The Virginian-Pilot
                             THE VIRGINIAN-PILOT 
              Copyright (c) 1995, Landmark Communications, Inc.

DATE: Sunday, November 12, 1995              TAG: 9511120122
SECTION: FRONT                    PAGE: A1   EDITION: FINAL 
SOURCE: BY ROBERT LITTLE, STAFF WRITER 
                                             LENGTH: Long  :  165 lines

WITH THE IRON FIST GONE, A GLOVED HAND STEPS UP SENATE DEMOCRATS LOST A RULER IN HUNTER ANDREWS, AND NOW THEY LOOK FOR A LEADER IN NORFOLK VETERAN STANLEY WALKER.

Longevity rules in state politics, so Stanley Walker always figured eventually he'd get his due.

He wanted to chair a Senate committee, and he did. Then he wanted to chair a better committee, and he did. Eight years ago, he wanted to be the Senate's president pro tempore. He did that, too.

Of course, when it came to the granddaddy of legislative chairmanships - the Senate Finance Committee - he didn't even hazard a prayer, 31 years in office or not.

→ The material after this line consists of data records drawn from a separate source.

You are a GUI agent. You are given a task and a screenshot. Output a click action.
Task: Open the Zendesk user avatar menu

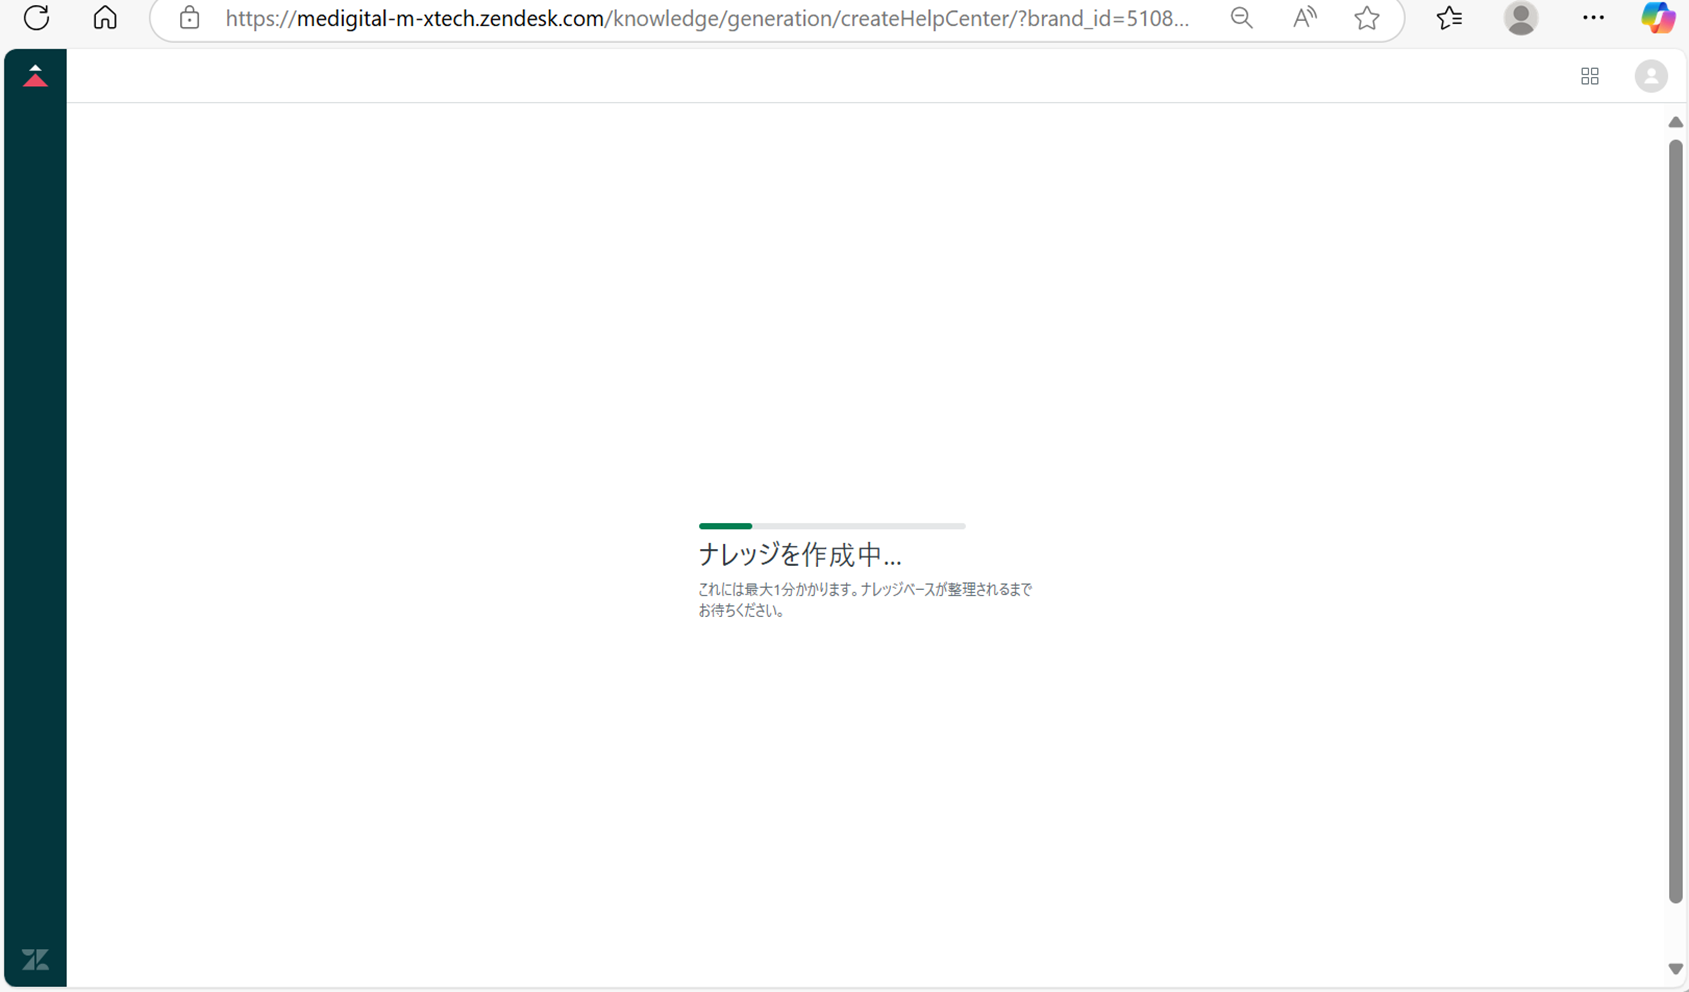[x=1651, y=77]
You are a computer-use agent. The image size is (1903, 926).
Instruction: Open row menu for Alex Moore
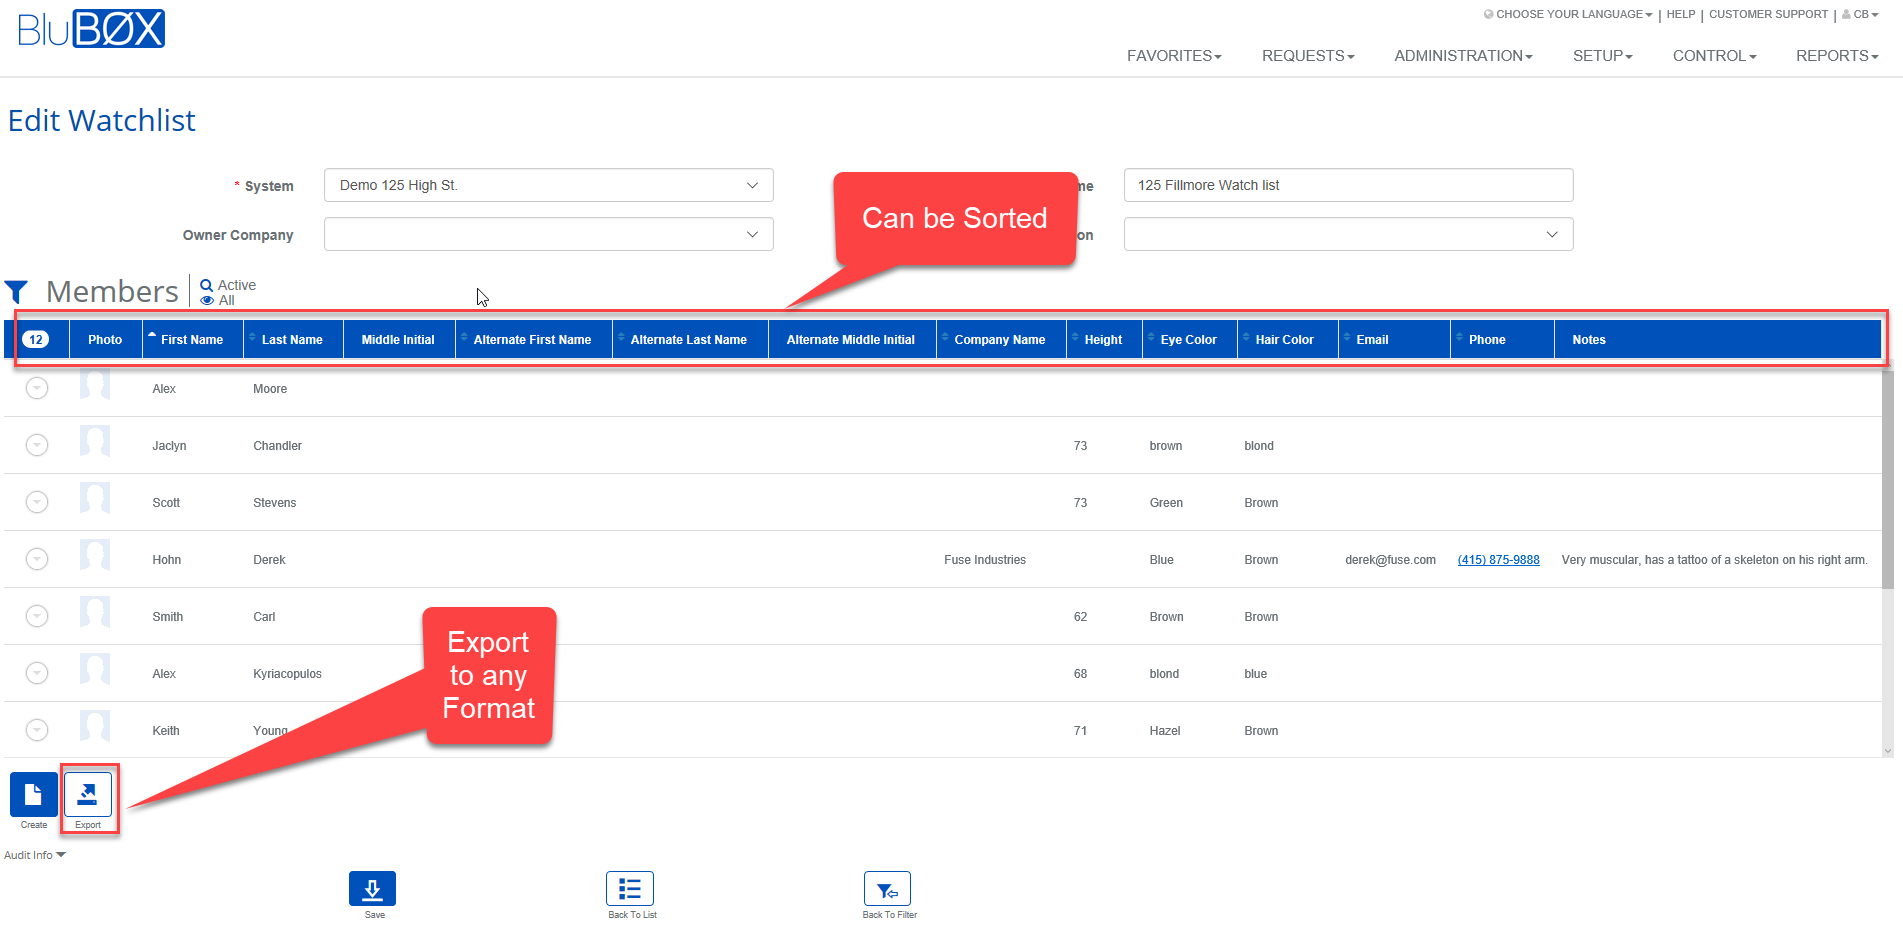[37, 388]
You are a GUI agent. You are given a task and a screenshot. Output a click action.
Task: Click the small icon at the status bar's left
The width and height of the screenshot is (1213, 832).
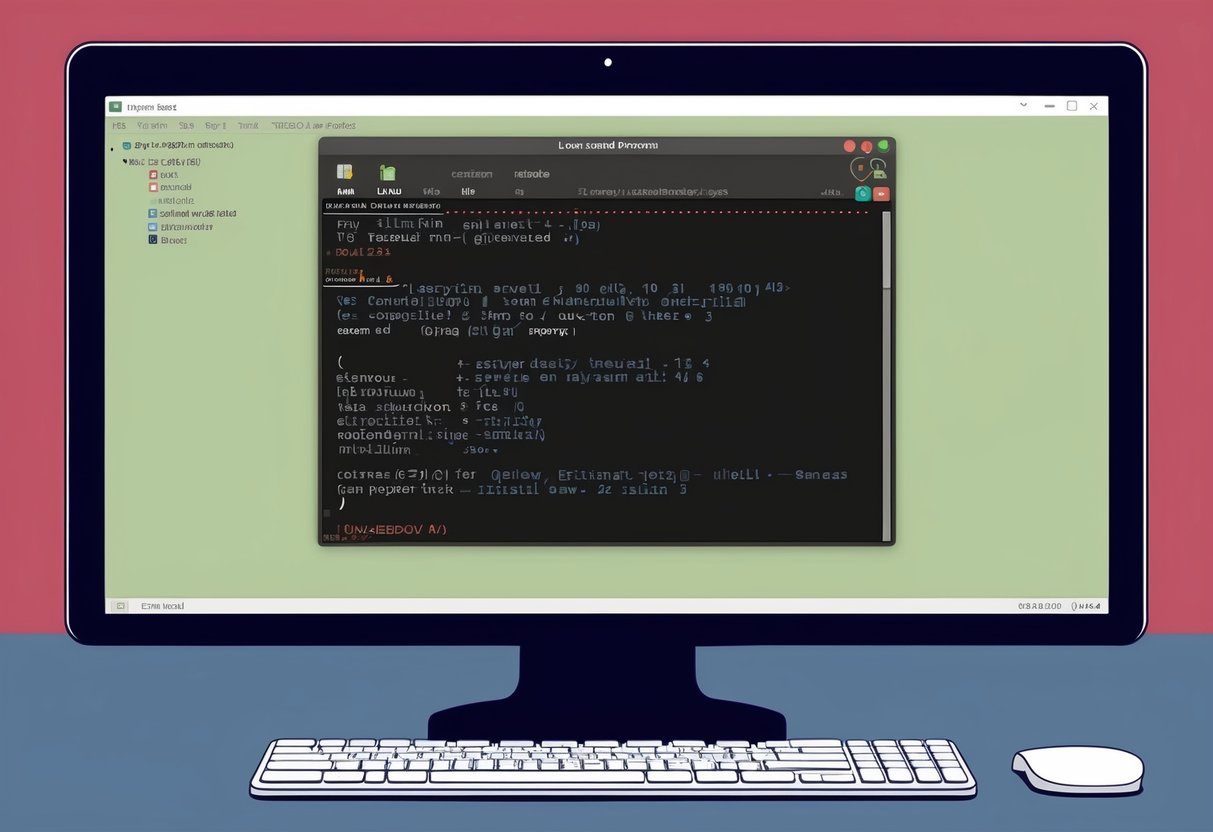click(x=120, y=606)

``On that committee, I was in line behind an institution,'' Walker said Friday, sitting at the desk of his legislative office overlooking Waterside, in Norfolk.

``I just never thought the day would come.''

The day came Tuesday. The institution, Hampton Sen. Hunter B. Andrews, fell to his Republican challenger after more than three decades in office. Barring some unforeseen political mutiny, Walker will take charge of Andrews' Senate Finance Committee in January.

The post is one of the most influential in the Virginia legislature, leading decision-making about all the state's finances.

After years riding shotgun to Majority Leader Andrews, Norfolk's senior senator finds himself at the height of power, as Democrats and Republicans in the state Senate sift through the post-election remains.

He also might be at the eye of a political maelstrom.

If Gov. George F. Allen and the two parties make good on recent pledges to work together, Walker could become a celebrated fence-mender.

Otherwise, a political battle even more fierce than the one fought in the last session could rage across his desk.

``In all sincerity, I wish Hunter were still there and still majority leader,'' said Walker, 72, a state legislator since 1964.

``I've served a long time, and I think I can handle the job. I'm sure of myself in that regard.

``But Hunter Andrewses are few and far between.''

Much is muddy these days in the General Assembly's upper chamber. Republicans and Democrats have a 20-seat tie after last week's election, and both sides are at odds over how to assign chairs and members to committees. In Andrews, Republicans toppled the Democrats' top man. And the GOP expects its own internal leadership challenge.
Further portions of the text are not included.